There’s a lot of distortion here, but also a good deal of respect – maybe, in the end, a little too much of both. To my mind, quite a few tracks discard familiar elements of the originals without adding anything notable.
Most of Waller’s classic songs are here, not so much revisited as reinvented, as part of a dance party originally performed at Harlem Stage in 2011. That featured MeShell Ndegeocello, who co-produced the recording with Blue Note’s President Don Was. Her soulful vocal takes the lead on versions of Ain’t Misbehavin and Ain’t Nobody’s Business which are like none you’ve heard before. The melodies are re-worked, and interestingly detailed horn and rhythm arrangements reframe them. Misbehavin’ becomes a near lament, set against electronics and beats reminiscent of mid-period Weather Report. Nobody’s Business is brooding and plaintive, defiance giving way to resignation.
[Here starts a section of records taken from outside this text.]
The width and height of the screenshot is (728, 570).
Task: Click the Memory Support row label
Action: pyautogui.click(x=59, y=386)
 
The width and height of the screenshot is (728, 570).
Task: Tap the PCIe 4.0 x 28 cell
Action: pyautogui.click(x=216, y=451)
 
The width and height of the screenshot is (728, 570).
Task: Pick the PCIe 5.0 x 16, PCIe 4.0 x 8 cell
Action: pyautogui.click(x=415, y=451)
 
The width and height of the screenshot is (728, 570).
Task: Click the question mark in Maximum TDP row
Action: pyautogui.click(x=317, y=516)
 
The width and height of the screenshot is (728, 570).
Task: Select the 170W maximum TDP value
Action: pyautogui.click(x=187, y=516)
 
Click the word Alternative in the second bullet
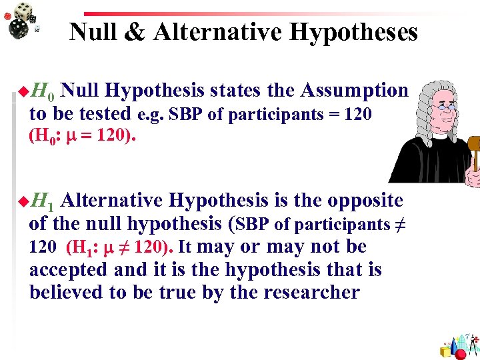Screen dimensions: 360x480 tap(114, 200)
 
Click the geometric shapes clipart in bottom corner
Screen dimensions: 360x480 tap(460, 344)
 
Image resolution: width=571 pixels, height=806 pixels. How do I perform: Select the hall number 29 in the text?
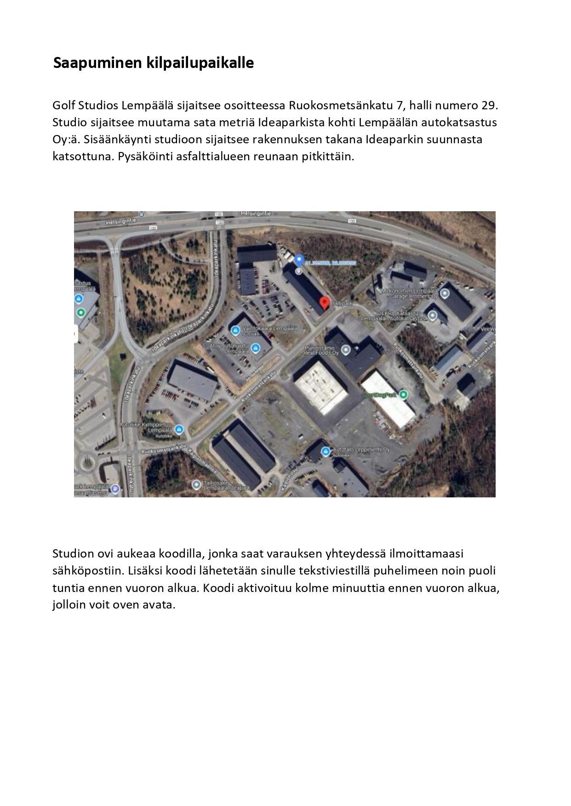point(489,106)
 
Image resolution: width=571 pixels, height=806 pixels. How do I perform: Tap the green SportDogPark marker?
point(404,394)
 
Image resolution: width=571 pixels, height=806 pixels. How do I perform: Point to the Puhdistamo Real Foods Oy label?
point(321,350)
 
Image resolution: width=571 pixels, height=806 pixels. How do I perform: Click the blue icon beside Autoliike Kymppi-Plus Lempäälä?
point(179,429)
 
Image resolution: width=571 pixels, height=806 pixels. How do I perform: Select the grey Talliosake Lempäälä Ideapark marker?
point(197,484)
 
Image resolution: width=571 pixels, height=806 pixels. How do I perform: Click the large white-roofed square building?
point(320,386)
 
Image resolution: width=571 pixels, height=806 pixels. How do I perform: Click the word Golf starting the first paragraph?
point(63,106)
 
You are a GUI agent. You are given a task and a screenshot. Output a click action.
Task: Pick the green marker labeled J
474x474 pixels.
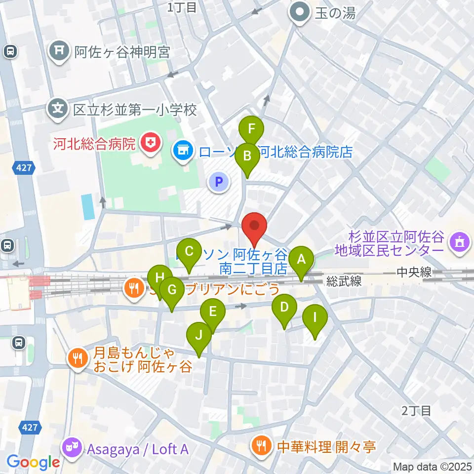pos(198,336)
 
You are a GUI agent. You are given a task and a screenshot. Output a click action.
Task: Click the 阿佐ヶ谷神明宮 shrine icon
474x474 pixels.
pos(59,51)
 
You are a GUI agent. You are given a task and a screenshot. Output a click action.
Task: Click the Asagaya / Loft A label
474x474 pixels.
pos(137,449)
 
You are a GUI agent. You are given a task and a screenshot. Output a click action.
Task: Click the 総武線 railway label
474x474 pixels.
pos(343,281)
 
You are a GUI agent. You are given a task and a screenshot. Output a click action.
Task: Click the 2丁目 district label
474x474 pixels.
pos(417,410)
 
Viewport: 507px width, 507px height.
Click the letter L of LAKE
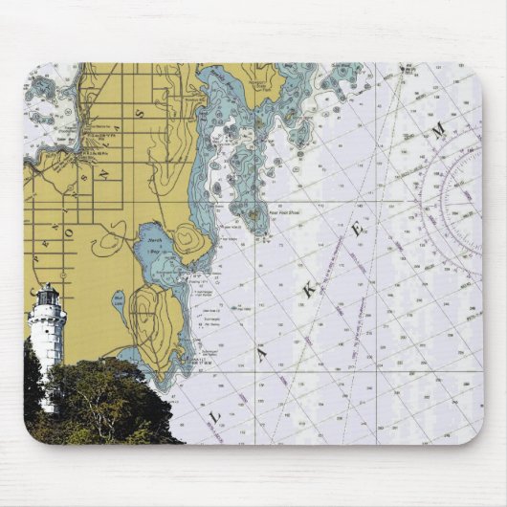tap(216, 414)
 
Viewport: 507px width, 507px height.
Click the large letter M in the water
tap(437, 133)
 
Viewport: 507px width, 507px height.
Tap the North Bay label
tap(155, 244)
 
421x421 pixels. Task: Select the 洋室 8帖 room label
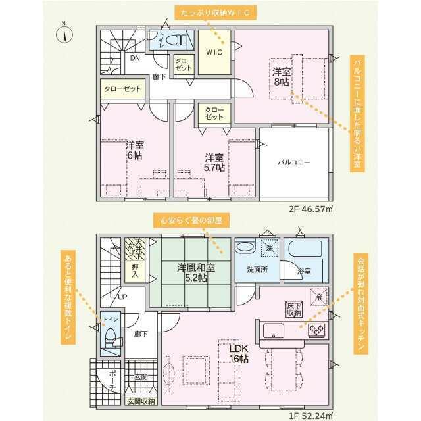coord(281,76)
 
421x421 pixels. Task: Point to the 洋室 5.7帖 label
coord(214,162)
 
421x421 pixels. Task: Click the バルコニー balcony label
coord(293,161)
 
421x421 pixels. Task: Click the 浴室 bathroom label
coord(304,270)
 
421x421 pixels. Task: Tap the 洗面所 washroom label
coord(257,270)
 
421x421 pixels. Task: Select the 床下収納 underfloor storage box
coord(293,310)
There’s a completely different approach to Two Sleepy People, sung as a straight ballad by trumpeter Leron Thomas with mock (?) cheesy synthesized strings. An amusingly affectionate parody if you’re in the mood, a quick skip to the next track if you aren’t. It follows a regular jazz rendition of Lulu’s back in Town which displays all the virtues of Moran and his Bandwagon trio – Tarus Mateen on bass and Nasheet Waits on drums supporting some dazzling piano which, tantalisingly fades out.
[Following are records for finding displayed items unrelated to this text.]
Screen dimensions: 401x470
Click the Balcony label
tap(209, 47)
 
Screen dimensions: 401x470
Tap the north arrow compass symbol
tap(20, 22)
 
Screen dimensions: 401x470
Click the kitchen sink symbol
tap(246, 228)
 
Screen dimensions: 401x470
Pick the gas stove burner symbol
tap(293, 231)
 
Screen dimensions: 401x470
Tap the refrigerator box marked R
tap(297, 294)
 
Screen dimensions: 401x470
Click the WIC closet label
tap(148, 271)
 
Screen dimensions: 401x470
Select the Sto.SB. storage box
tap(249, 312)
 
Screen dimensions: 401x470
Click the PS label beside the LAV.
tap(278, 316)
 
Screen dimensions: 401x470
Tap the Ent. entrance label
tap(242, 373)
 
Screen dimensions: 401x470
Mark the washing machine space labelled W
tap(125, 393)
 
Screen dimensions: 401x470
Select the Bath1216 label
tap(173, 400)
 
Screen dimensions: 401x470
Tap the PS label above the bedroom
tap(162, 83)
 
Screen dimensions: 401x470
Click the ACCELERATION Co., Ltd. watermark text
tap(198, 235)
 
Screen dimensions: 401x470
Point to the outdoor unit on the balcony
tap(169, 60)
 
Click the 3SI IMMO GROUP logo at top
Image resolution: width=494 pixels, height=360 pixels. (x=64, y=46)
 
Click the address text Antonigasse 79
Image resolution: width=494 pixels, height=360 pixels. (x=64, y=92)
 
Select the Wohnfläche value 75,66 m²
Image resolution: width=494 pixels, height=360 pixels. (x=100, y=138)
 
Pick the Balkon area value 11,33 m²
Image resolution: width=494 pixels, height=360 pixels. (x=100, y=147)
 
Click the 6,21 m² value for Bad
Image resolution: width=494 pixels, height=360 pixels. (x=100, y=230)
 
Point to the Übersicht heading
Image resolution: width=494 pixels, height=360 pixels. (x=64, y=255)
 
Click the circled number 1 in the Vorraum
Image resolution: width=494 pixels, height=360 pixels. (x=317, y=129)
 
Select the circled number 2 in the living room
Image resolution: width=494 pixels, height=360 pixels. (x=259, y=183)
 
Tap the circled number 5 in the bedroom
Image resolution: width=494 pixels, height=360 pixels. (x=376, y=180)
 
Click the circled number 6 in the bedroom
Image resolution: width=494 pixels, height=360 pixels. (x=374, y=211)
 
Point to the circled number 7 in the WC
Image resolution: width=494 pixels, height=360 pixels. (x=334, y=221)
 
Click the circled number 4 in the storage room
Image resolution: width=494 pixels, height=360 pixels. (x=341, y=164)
It’s a characteristic touch on a set that never settles on one thing for long. Funk drummer Charles Haynes drives most of the tracks, and trombonist Josh Roseman and, just once, Steve Lehman’s sax pop in and out of the arrangements. Moran is a constant presence on keys, now leaning into an electric riff, now adding synch colours, now letting rip on acoustic piano.
It is all beautifully crafted, and most of tracks work on their own terms. The overall effect, though, is a tad disjointed. There’s no obvious reason why one song attracts one treatment rather than another. A listener with broad tastes might enjoy all of it, but many will lean more toward some tracks than others. I was more engaged when the set moves in a jazzier direction, especially in the lengthier piano features toward the close, though the more heavily produced tracks are fun when all the ingredients gel, an engagingly light-hearted Honeysuckle Rose being the best example.
So interesting, and creative, like all Moran’s explorations, but for me it lacks the unforgettable illumination of, say, the moment in his 2007 project In My Mind when he accompanies the heavy, hollow tread of Thelonius Monk’s dance steps recorded in a Harlem loft. And for a Waller tribute-cum-recreation, I’ll be returning more often to Aki Takase’s 2003 effort, with Rudi Mahal and the inimitable Eugene Chadbourne on vocals. Now his treatment of Two Sleepy People manages to be both humorous and genuinely affecting – something Fats managed apparently effortlessly, and which Moran’s somewhat more effortful offering doesn’t really bring off.